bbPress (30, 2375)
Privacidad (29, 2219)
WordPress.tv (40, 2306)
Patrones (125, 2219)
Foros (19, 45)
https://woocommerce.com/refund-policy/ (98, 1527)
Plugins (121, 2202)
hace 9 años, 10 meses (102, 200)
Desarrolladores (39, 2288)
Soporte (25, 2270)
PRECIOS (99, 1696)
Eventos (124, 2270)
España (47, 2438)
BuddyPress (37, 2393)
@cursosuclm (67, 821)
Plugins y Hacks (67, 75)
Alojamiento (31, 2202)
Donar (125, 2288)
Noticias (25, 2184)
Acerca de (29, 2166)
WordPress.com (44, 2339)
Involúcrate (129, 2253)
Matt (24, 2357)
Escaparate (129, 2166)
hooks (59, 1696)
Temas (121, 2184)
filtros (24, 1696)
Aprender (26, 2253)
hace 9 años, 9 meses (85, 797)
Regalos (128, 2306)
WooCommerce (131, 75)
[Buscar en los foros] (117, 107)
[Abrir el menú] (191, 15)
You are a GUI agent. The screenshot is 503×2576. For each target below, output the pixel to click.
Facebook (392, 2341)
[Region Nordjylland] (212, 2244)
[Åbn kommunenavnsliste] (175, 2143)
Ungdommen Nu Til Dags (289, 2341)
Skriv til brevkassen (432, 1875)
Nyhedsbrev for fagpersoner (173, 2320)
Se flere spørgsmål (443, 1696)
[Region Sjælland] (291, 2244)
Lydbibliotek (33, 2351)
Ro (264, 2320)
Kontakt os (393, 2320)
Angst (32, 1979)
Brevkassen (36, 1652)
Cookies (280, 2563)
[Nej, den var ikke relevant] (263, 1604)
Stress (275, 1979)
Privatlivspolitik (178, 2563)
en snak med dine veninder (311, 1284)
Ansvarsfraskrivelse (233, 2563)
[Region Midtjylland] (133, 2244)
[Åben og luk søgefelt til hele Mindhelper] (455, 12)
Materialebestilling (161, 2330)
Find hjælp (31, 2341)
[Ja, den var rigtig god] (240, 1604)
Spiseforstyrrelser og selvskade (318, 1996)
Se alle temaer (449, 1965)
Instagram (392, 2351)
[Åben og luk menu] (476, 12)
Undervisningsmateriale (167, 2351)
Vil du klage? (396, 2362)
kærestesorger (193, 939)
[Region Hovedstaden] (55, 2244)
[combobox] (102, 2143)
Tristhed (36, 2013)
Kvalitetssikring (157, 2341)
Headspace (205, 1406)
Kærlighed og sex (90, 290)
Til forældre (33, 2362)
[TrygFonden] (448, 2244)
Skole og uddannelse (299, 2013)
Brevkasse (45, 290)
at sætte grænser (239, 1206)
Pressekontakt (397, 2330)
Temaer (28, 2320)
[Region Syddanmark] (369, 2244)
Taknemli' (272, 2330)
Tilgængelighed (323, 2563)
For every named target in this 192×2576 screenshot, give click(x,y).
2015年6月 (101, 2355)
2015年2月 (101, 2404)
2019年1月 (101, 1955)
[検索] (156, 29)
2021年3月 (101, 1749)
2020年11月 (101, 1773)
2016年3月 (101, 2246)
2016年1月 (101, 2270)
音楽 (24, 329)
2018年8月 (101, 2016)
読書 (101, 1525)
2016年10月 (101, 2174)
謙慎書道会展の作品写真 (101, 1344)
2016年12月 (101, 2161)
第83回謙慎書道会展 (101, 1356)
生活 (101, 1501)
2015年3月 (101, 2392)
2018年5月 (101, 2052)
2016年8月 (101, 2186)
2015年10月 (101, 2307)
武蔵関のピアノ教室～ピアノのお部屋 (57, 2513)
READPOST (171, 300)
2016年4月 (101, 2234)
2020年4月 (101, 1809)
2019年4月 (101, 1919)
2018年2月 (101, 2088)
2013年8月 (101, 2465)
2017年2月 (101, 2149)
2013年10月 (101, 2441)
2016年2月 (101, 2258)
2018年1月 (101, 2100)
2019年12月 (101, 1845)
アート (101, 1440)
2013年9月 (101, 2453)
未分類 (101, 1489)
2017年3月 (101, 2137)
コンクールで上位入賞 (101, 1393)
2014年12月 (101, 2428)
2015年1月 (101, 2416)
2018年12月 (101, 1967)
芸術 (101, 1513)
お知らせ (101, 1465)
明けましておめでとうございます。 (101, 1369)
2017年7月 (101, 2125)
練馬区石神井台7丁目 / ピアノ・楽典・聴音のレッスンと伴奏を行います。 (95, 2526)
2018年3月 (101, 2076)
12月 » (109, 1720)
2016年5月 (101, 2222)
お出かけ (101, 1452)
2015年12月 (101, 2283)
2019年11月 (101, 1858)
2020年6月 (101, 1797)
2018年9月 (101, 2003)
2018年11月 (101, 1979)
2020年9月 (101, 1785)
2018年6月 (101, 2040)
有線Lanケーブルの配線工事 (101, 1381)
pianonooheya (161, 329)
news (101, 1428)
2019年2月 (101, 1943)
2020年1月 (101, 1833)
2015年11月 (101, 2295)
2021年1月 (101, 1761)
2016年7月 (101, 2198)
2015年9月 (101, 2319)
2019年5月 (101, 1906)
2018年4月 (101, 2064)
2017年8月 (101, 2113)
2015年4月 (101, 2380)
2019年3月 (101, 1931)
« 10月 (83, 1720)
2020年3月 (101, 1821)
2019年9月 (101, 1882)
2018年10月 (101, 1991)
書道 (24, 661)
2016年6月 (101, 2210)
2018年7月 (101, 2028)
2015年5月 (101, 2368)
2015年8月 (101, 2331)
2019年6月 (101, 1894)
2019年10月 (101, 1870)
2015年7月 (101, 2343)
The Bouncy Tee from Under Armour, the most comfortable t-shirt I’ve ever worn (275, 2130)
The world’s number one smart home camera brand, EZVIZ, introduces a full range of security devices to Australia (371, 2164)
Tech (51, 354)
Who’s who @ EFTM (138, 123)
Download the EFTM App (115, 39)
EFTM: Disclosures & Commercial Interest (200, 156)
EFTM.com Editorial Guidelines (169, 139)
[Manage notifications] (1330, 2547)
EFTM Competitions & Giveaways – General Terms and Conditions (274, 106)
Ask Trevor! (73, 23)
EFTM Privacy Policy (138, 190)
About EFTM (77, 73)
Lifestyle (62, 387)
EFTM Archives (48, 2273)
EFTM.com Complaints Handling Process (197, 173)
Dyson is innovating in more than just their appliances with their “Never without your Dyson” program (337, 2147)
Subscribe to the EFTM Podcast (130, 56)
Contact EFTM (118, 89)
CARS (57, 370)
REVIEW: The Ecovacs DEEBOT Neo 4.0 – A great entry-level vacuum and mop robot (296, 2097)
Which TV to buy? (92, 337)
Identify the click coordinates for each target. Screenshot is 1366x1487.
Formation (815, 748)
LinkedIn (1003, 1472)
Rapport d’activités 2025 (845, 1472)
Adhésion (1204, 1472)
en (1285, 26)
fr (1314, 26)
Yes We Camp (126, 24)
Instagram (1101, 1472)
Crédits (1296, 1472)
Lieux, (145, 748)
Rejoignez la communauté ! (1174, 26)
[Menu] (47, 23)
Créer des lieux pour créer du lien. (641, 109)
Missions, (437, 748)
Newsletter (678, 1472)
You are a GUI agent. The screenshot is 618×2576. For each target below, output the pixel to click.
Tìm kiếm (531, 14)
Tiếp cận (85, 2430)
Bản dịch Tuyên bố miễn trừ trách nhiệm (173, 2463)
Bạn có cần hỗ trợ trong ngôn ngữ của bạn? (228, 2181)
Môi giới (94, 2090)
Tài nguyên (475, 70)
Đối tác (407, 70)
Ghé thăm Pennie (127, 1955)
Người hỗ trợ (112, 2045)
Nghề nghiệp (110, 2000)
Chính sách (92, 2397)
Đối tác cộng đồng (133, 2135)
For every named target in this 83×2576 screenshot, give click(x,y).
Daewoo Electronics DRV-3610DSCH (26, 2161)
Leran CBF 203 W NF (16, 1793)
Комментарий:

▶ _Work item_
All lines in the listing above from the line containing "Temaer (28, 2320)" to the line containing "2015年10月 (101, 2307)", inclusive, should be retyped exactly; no other lines should appear.

▶ _Answer box_
Temaer (28, 2320)
[Region Syddanmark] (369, 2244)
Taknemli' (272, 2330)
Tilgængelighed (323, 2563)
For every named target in this 192×2576 screenshot, give click(x,y).
2015年6月 (101, 2355)
2015年2月 (101, 2404)
2019年1月 (101, 1955)
[検索] (156, 29)
2021年3月 (101, 1749)
2020年11月 (101, 1773)
2016年3月 (101, 2246)
2016年1月 (101, 2270)
音楽 (24, 329)
2018年8月 (101, 2016)
読書 (101, 1525)
2016年10月 (101, 2174)
謙慎書道会展の作品写真 (101, 1344)
2016年12月 (101, 2161)
第83回謙慎書道会展 (101, 1356)
生活 (101, 1501)
2015年3月 (101, 2392)
2018年5月 (101, 2052)
2016年8月 (101, 2186)
2015年10月 (101, 2307)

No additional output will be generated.